-- Opening Marker --

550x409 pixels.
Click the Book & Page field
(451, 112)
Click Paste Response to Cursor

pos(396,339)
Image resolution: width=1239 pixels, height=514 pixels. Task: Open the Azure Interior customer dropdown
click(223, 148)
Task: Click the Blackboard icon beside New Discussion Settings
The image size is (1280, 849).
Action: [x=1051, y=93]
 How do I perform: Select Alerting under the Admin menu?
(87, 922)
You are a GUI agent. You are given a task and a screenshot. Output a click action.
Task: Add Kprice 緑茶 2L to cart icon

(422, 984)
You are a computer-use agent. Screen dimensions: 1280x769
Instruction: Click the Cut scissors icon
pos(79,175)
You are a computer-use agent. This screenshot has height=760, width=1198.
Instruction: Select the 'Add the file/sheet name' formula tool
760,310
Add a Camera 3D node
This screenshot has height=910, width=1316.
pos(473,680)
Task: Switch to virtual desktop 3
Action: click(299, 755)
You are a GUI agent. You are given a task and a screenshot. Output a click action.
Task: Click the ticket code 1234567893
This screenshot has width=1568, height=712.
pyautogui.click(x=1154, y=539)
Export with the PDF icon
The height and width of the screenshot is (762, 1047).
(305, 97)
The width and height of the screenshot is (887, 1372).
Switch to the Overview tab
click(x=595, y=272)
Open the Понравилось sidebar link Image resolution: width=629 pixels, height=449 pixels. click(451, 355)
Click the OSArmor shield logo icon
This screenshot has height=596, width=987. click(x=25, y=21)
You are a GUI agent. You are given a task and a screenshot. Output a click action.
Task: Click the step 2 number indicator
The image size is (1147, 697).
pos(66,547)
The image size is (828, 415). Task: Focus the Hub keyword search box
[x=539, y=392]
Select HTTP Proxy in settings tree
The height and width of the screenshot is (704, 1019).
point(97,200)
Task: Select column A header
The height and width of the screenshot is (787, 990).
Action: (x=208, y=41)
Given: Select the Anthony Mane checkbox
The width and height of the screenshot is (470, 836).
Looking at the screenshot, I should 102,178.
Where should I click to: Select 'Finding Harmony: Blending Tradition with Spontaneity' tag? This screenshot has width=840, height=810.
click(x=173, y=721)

-- Closing Marker --

**Instructions for the task**
When the entries above show the word "computer" in a line, copy that line out.

**Task output**
You are a computer-use agent. Screen dimensions: 1280x769
You are a computer-use agent. This screenshot has height=760, width=1198.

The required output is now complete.